South Africa led the two-match T20 series against Pakistan 1-0 after beating the visitors by four runs thanks to the Duckworth-Lewis method on Wednesday. Despite this, the Proteas head into the final of the T20 series with a shaky start.

South Africa’s first eight overs got off to a blistering start with Quinton de Kock and Hashim Amla’s partnership of 72 off 42 balls, but things went pear-shaped following their foundation. Man of the match, De Kock smashed 48 off 33 balls before falling into the hands of Mohammad Hafeez off Sohail Tanvir. South Africa was 81 for two after 9.4 overs.

After the dismissal of both opening batsmen, carnage began as the Proteas lost wickets in quick succession and were smothered by Pakistan’s spinners. The hosts slugged their way to 153, thanks to a helpful performance from David Miller and Morné Morkel at the rear-end total, which is way below par for scores at a ground which has seen T20 totals of over 200.

Pakistan were rocked by two late injuries; with Shoaib Malik and Abdul Razzaq out injured, they had a mere 13 players to choose from. It’s the kind of thing which would leave most teams quivering, but Pakistan continued their never-say-die fight and put in an impressive showing against a South African side which has been far superior to them for most of the last two months.

Despite the world’s number-two ranked T20 player, Saeed Ajmal, not featuring in the game on Wednesday, the visitors troubled the hosts with impeccable line and length, pegging back South Africa’s blitzkrieg start from over 10 runs an over to just over six in the latter stages of their innings.

South Africa had their backs against the wall and looked to be struggling on a chasing ground. Two wickets fell for 60 before heavy rain delayed the match, which was subsequently abandoned with South Africa declared the victors.

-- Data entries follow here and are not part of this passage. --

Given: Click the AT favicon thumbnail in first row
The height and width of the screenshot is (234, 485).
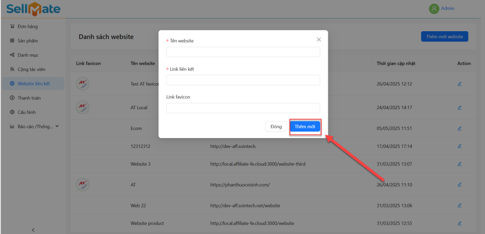Looking at the screenshot, I should tap(82, 84).
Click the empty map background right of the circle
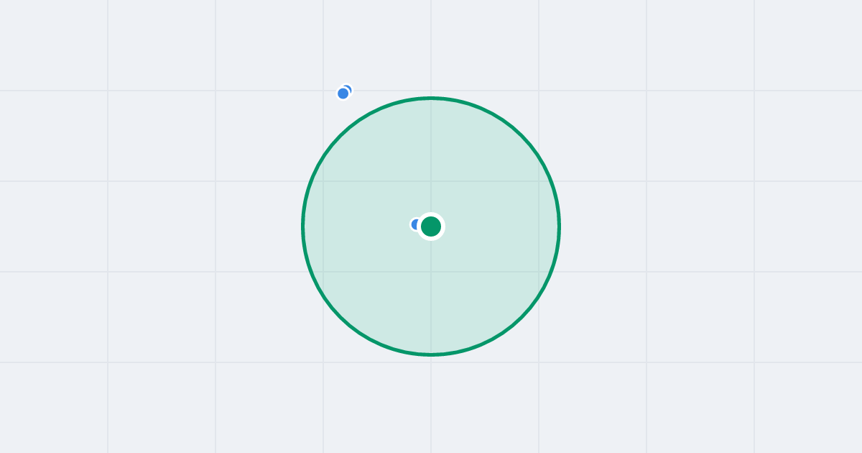Viewport: 862px width, 453px height. tap(700, 227)
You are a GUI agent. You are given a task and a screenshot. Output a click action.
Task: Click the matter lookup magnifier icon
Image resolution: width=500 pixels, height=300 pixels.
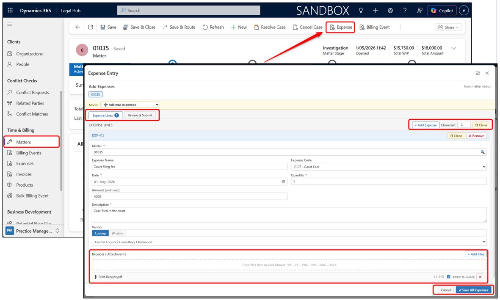click(x=483, y=152)
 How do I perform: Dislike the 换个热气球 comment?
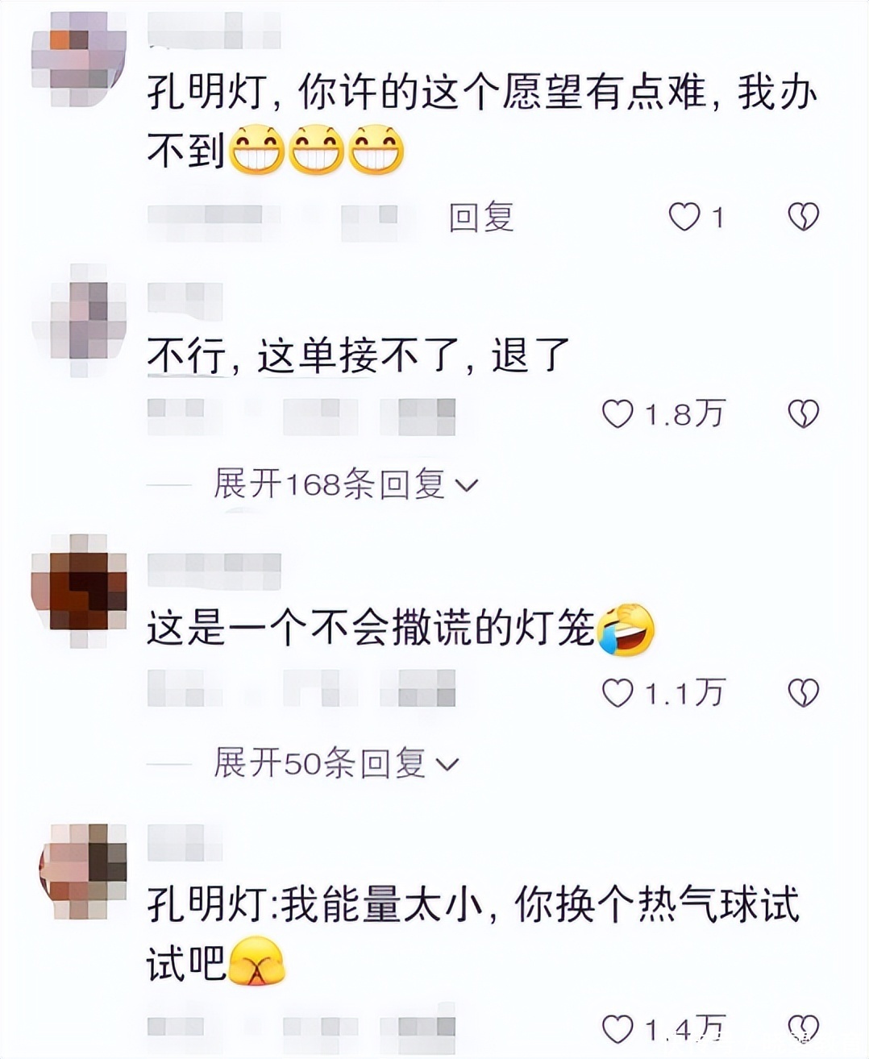point(803,1029)
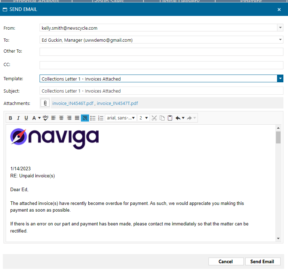The width and height of the screenshot is (288, 277).
Task: Insert a bulleted list
Action: click(x=93, y=118)
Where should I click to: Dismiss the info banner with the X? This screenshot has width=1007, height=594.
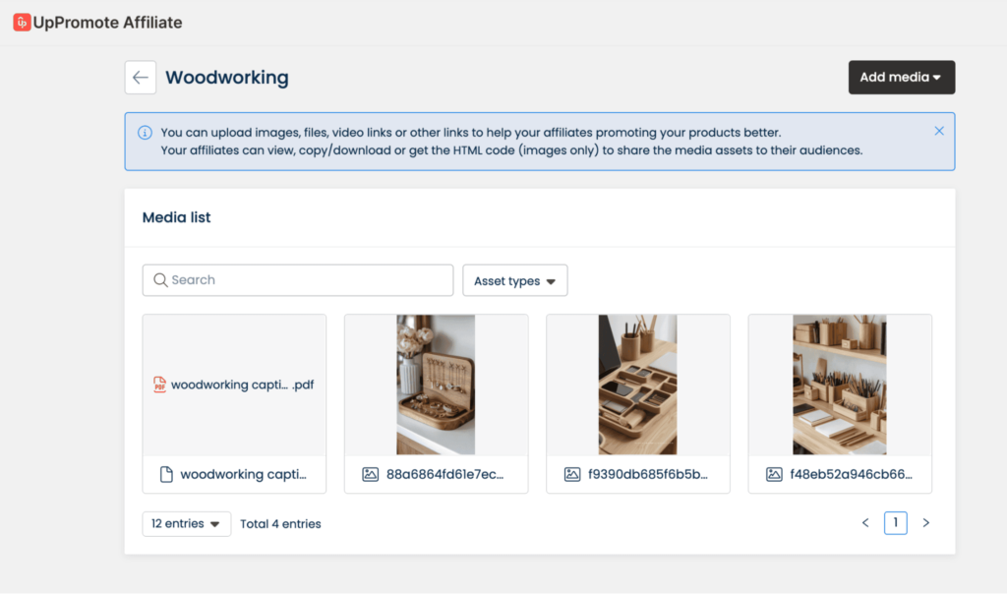[939, 131]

“Look, I think we’ll be the first ones to admit that it was definitely below par performance for us all around. We started very well with the bat, it was a good foundation that we set but we lost our way through the middle and in the back-end,” said JP Duminy.

“We got away with murder there with the rain coming the way it did. We’ll take it. We’ve been on the wrong side with those sorts of games quite often, so to be on the right side is definitely a good feeling.”

A man whose inclusion in the side has been questioned and debated, Henry Davids, failed to make an impact with the bat, scoring just three. He was subsequently released from the side to play for his franchise in a four-day game, a move which won’t inspire much confidence in the T20 specialist.

Skipper Faf du Plessis said on Wednesday that Davids remained in their plans, but with just 18 runs in six games in 2013, with a top score of seven. Davids, predominately an opening batsman, has batted fifth and sixth for the team and this may have resulted his bad performance in the T20 outfit. Duminy, though, thinks it is simply the way of the modern game.

“A lot of us came into the team when we generally didn’t bat where we would’ve liked. Like for myself, batting for the Cobras I was always at number three or four and I came into the South African [side batting at number] five and six, [so] we needed to adjust. That’s how international cricket goes; we have to take every opportunity and hopefully he will do that in the near future,” said Duminy.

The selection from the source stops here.